[Screenshot grounding data]
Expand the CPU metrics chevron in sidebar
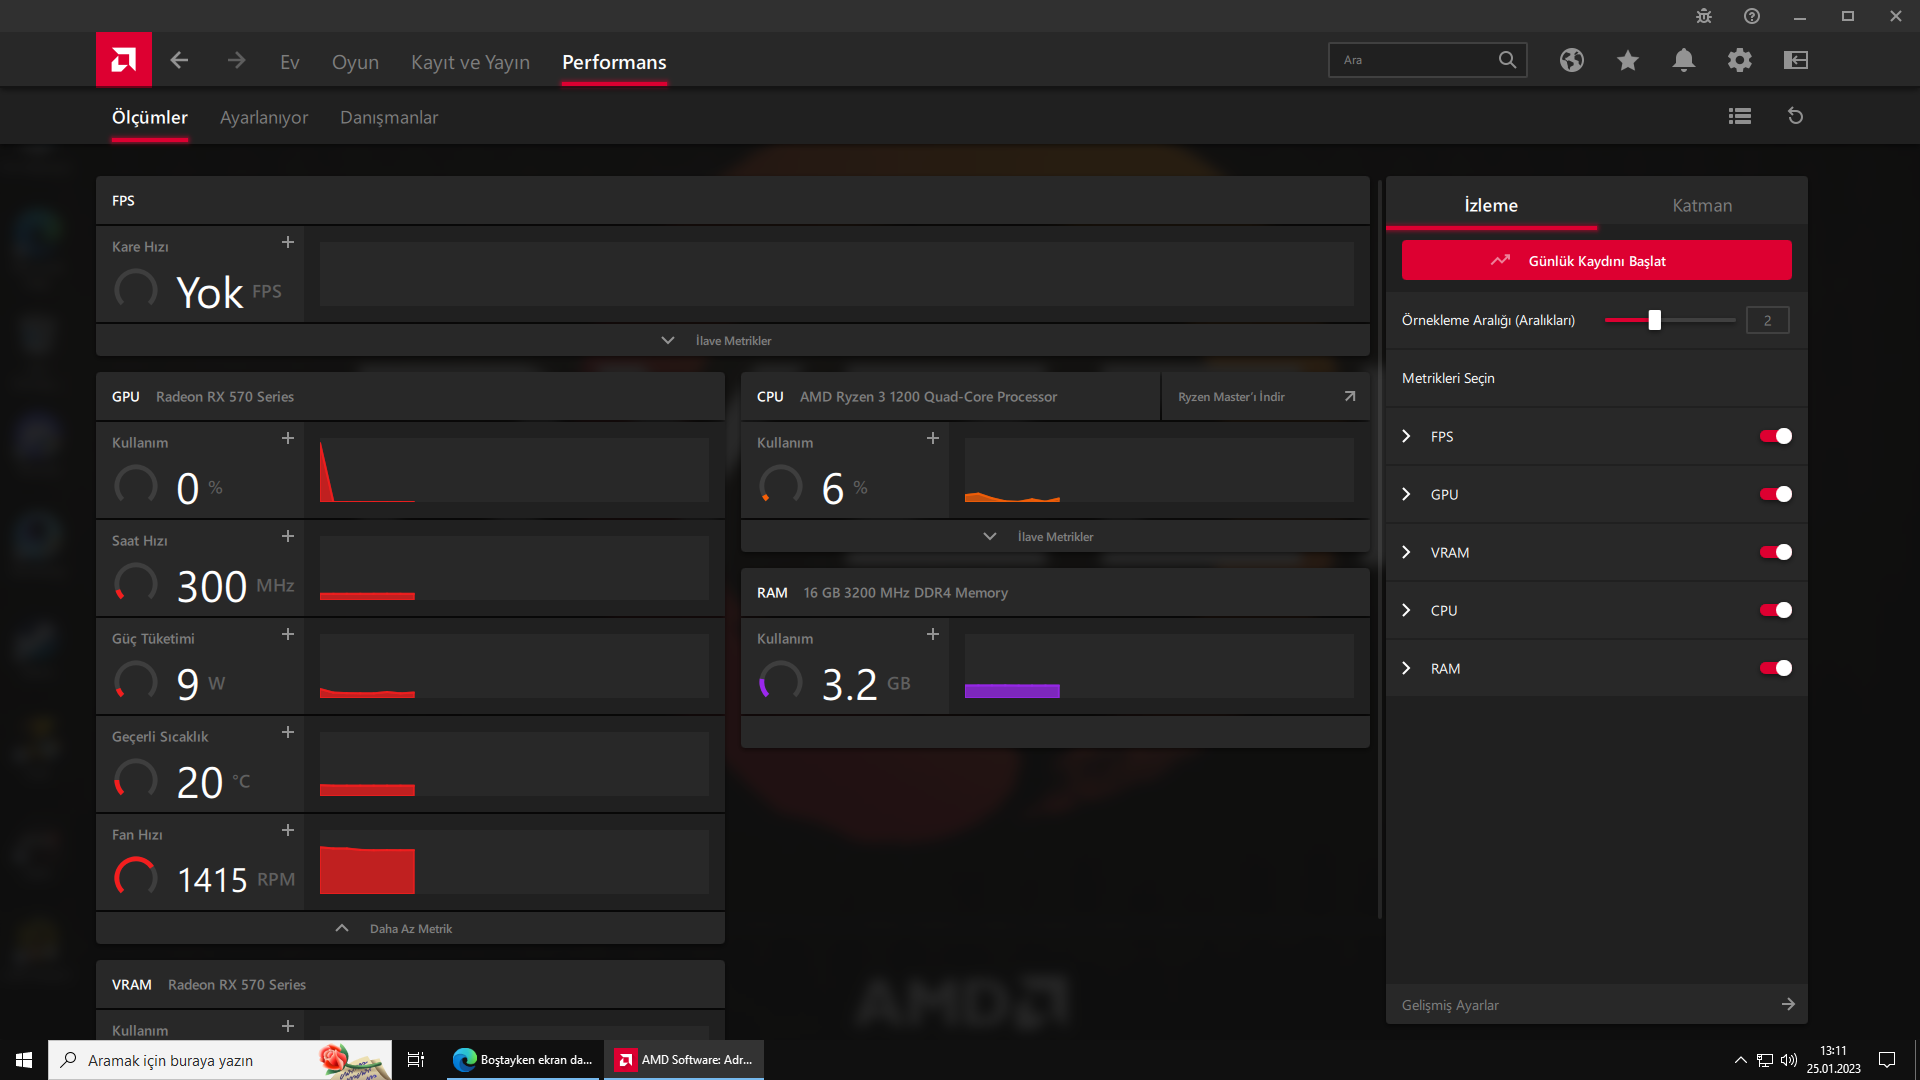 tap(1406, 610)
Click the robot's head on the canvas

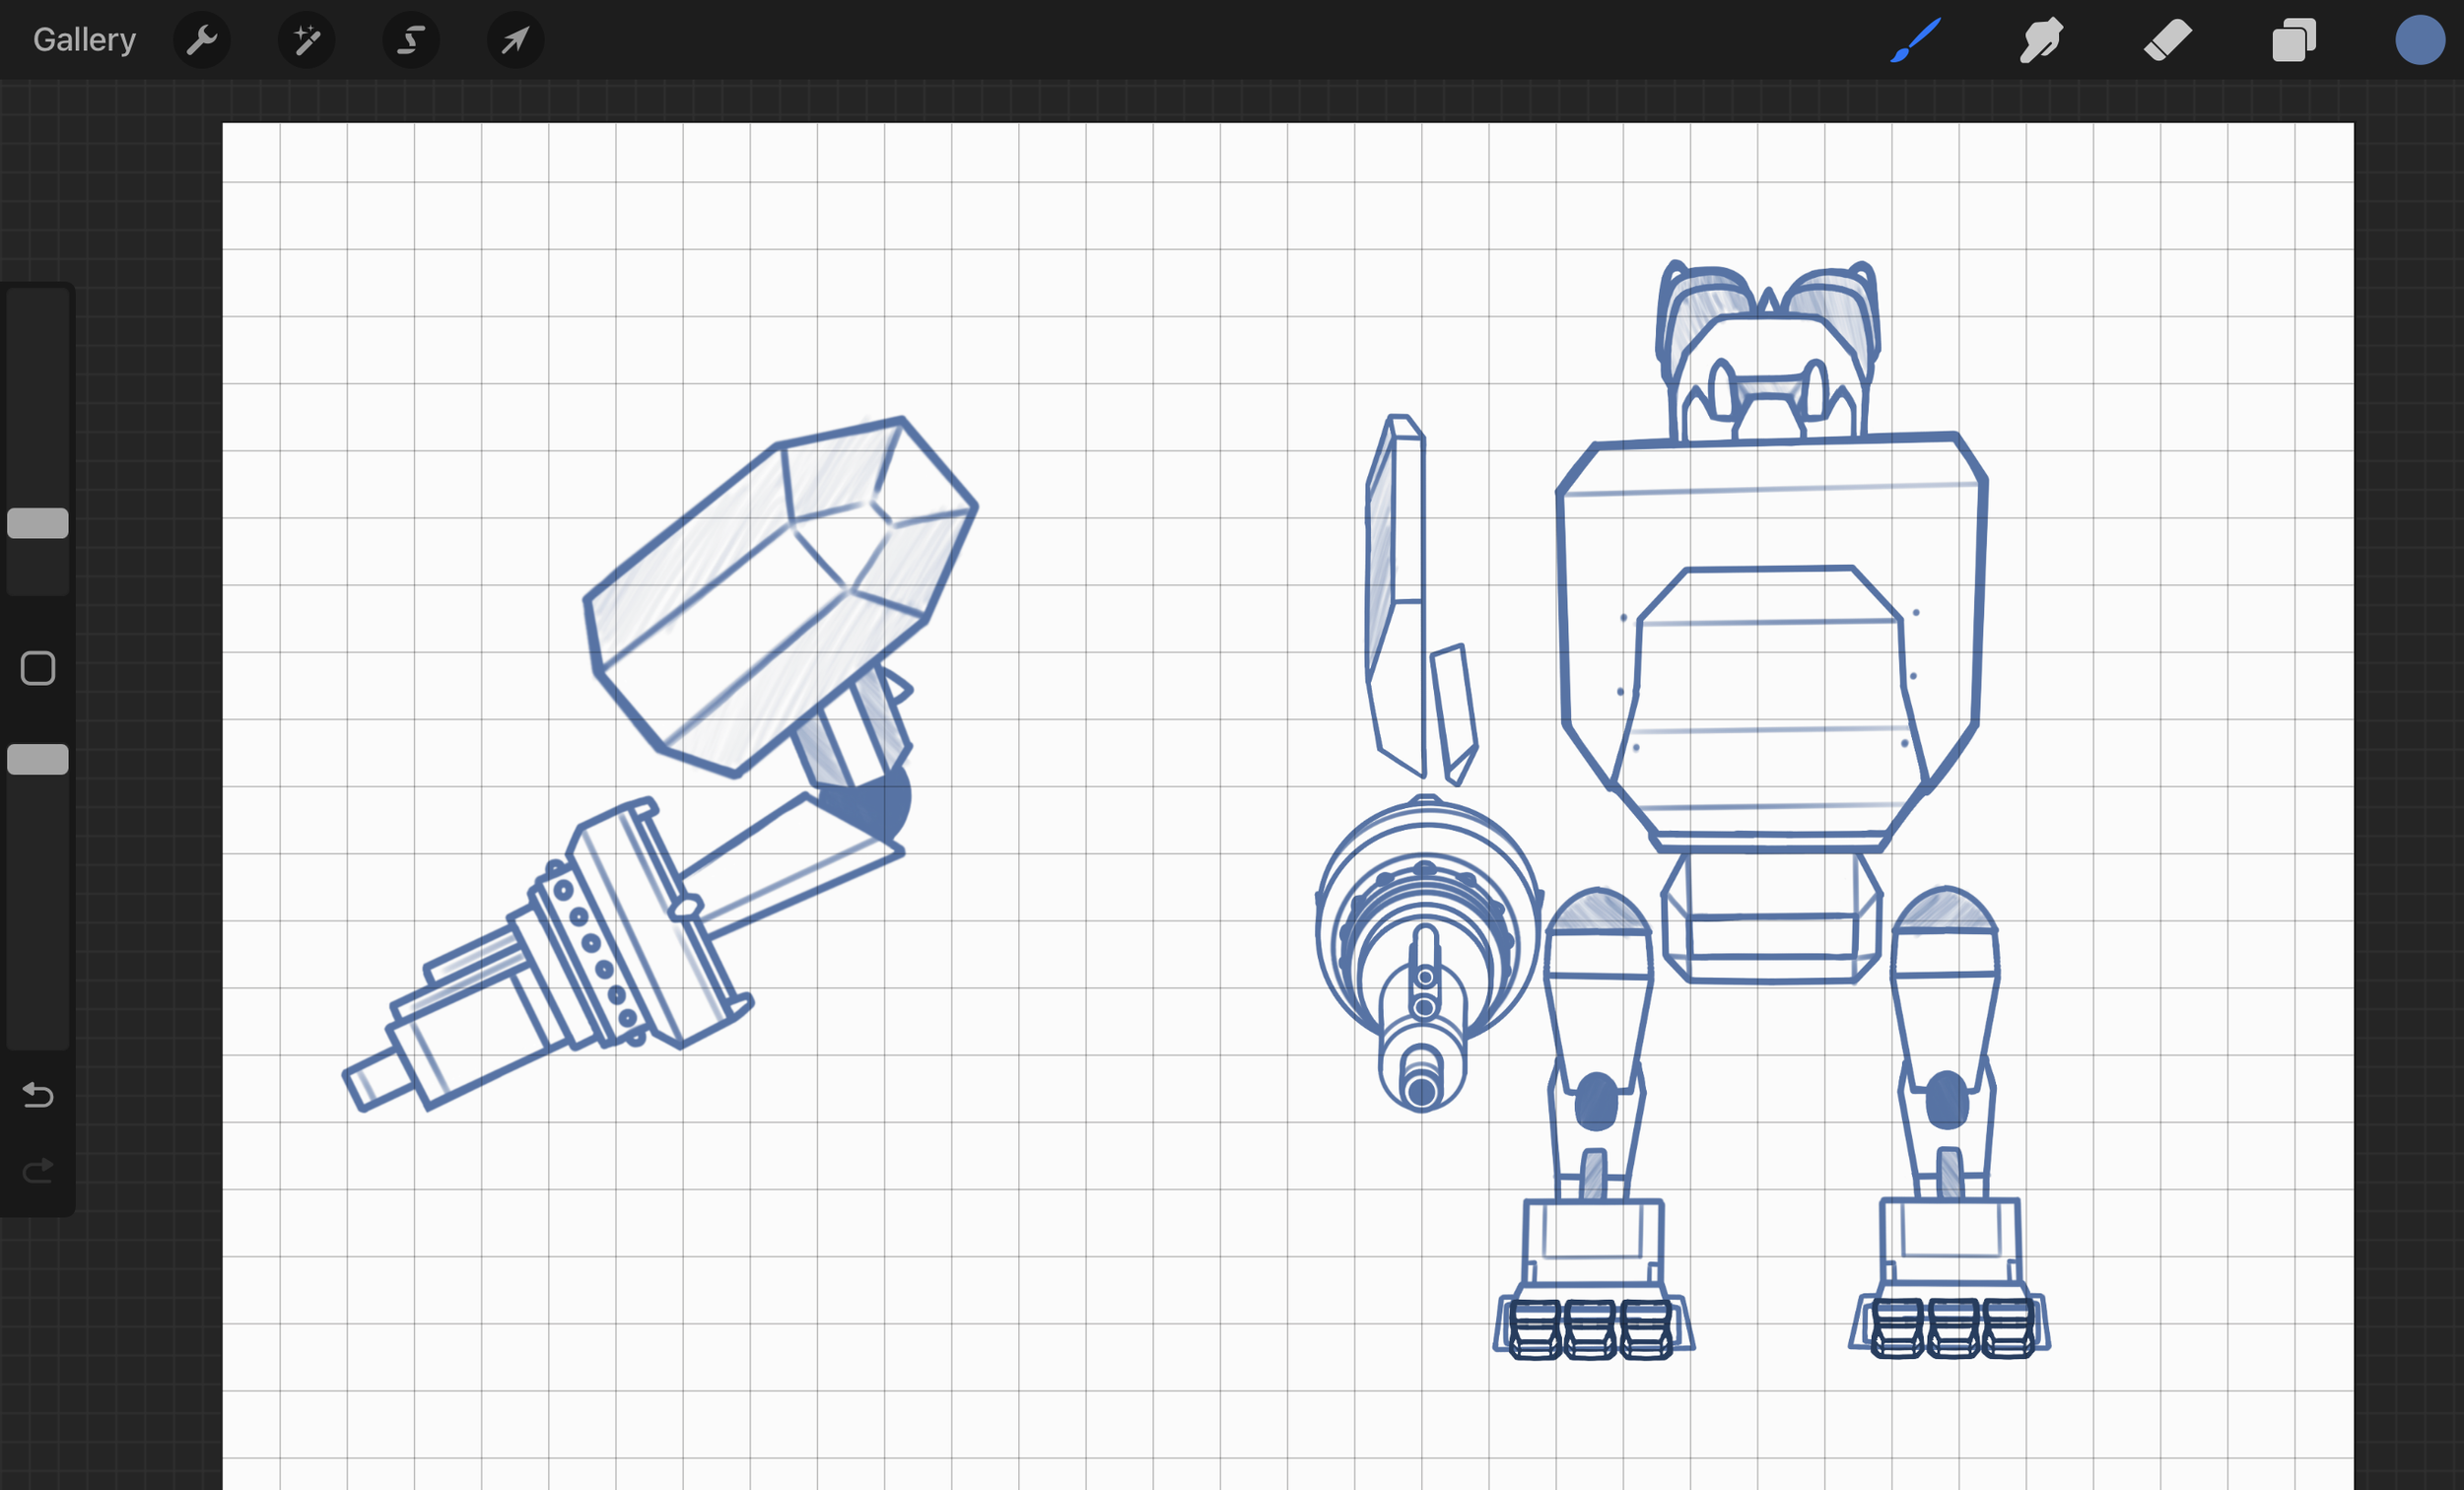coord(1768,360)
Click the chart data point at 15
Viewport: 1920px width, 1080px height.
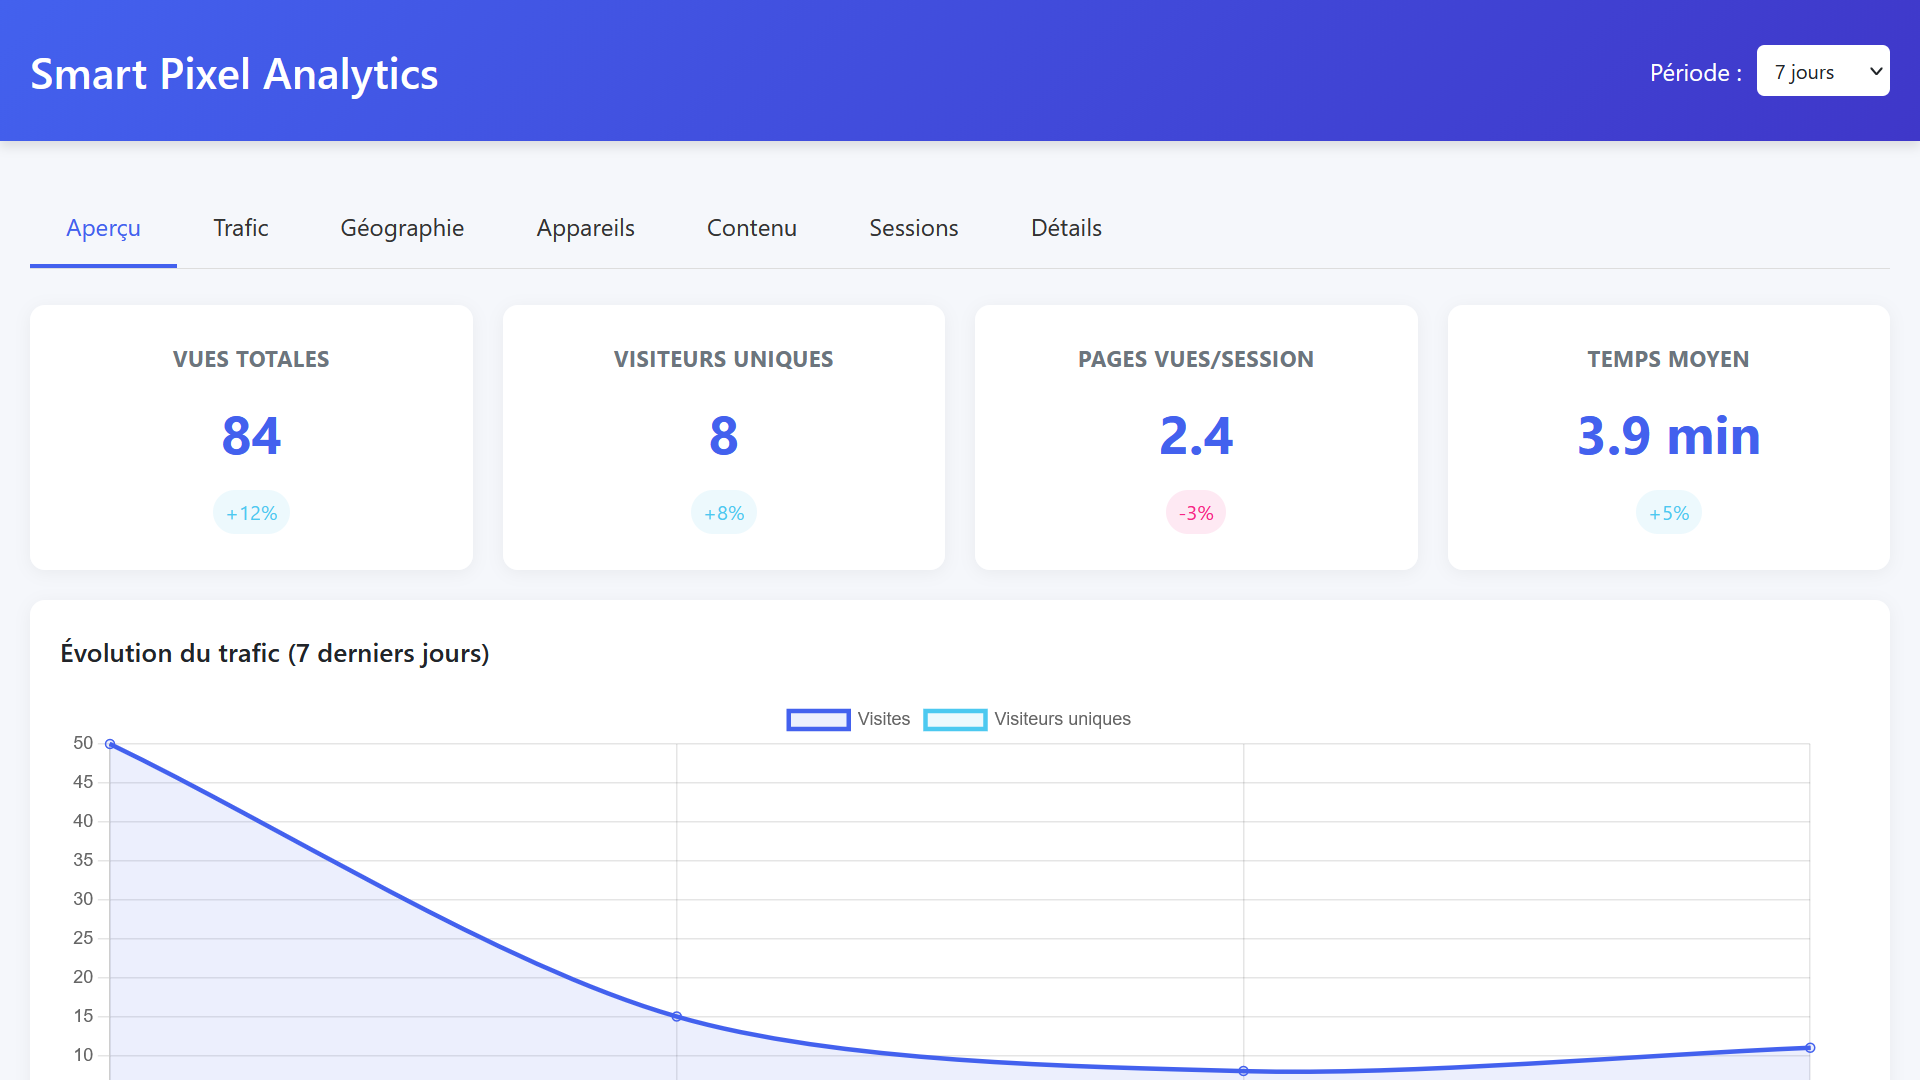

Problem requirements: Exactly as they stand, set down all of the entries above, minus every picture.

Task result:
Expand the CPU metrics chevron in sidebar
 tap(1406, 610)
Click the robot's head on the canvas

coord(1768,360)
Click the chart data point at 15
Viewport: 1920px width, 1080px height.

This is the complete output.